誰かにこのような言葉をかけられたらみなさんはどのように感じるでしょうか。そして、もしそれが、あなたがサービスの利用者で、相手がピアスタッフだったらどうでしょう。

 

実際のところピアスタッフから「私とあなたは対等だよ」と声をかけられたら、あなたは「そうかな?」とまず首を傾げるのではないでしょうか。だってピアスタッフはお給料をもらっているスタッフで、あなたは利用者なのだから、やはり対等ではありませんよね。ピアスタッフが名札をつけてあなたの入れないスタッフルームに出入りしていたり、ピアスタッフが記録であなたの電話番号を知っているのに、あなたはピアスタッフの番号を知らないとか、そういうことなどがあったら、ピアスタッフと利用者は対等ではないと感じるのは、なおのこと当然だと思います。

 


ピアスタッフの例に限らず、そもそも私たちに対等な関係性というものは存在するのでしょうか。人は一人ひとり置かれた立場が違います。経済力、健康度、対人関係など、その立場によって、強い人と弱い人、言葉を変えれば、優位な人と劣位な人が存在します。
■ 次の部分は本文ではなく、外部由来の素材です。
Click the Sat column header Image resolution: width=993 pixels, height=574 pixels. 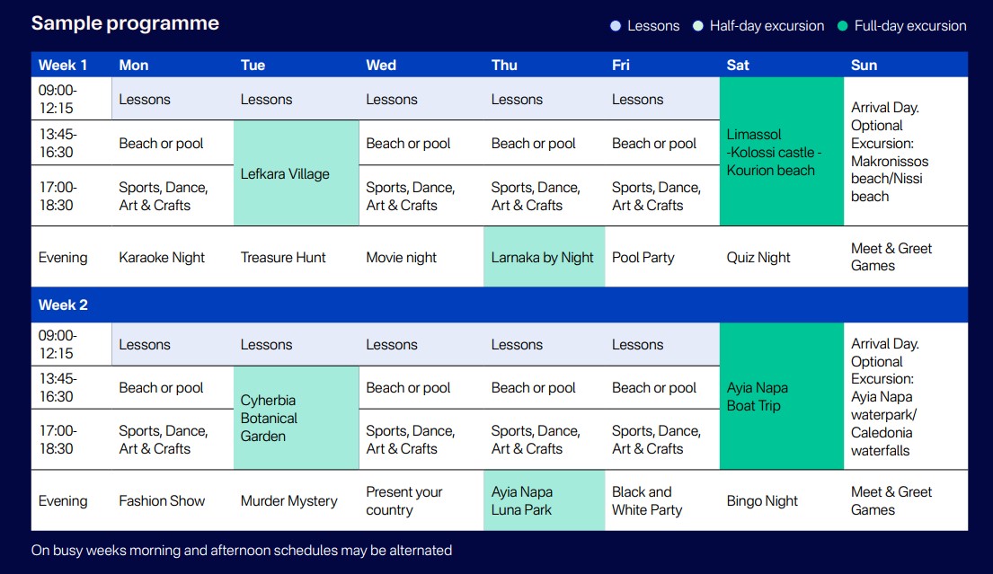(x=738, y=66)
そう考えると、対等な関係性というのは現実的にはとても難しい気がしてきます。

 

優位な人や劣位な人といった、人の優劣は「できること」をどれだけ多く持っているかによって決まるのではないかと私は思います。「できること」とは身近なところでは、

  • 好きな人と一緒にいられる
  • 好きなお菓子を食べられる
  • 好きな歌を聴いたり、好きなテレビ番組を見られる
  • 好きなコレクションを手に入れられる
  • 好きな場所に行ける
  • 好きなことを学べる

などが挙げられるでしょうか。さらに視野を広げると

  • 生命の維持に必要な水や食料を手に入れられる
  • 貨幣を対価に欲しいものを手に入れられる
  • 高収入の職業に就くことができる
  • 優位な配偶者を得て、子孫を残せる
  • 成績づけや立場分けといった評価により他人の優劣を決められる
  • 正義の名のもと他人の自由や命を奪うことができる

などといったことも「できること」として世の中には現実的にありそうです。

 

こうしてみると、これら「できること」は全て、経済、情報、サービス、技術、組織、慣習、法制度などといった社会的な仕組みから生み出されるものだと気づかされます。「できること」を持っている優位な人と持っていない劣位な人の区別、つまり優劣が、社会の仕組みの中で決められていくというのは、人間の営みの特徴かもしれません。この点、他の個体との格闘能力や、餌を獲る能力など、生物的個体差により優劣が決まる野生動物とは対照的です。

 

社会の仕組みの中で優位と劣位が起きる時、人は順位づけられます。それがまた別の意味での人間特有の区別を生み出します。それは差別と偏見です。差別や偏見は「できること」の多い優位な人と「できること」の少ない劣位の人の間で生じるものだという気がします。

 

社会的立場でみたとき、人は誰しも完全に対等な関係ではありません。



とはいえ、とはいえですよ、

それでも私は、人間は「一個の人としては」対等であると信じたい。人生や魂や命の重さに違いはありません。生物的個体差で強弱が決まる野生動物と違って、私たち人間は社会的存在だからこそ、対等になれるとも思うのです。人種や性別、信仰、身体的特徴、そして社会的優劣の次元を超えられた時、それぞれが一人の存在として人は対等となれると私は思います。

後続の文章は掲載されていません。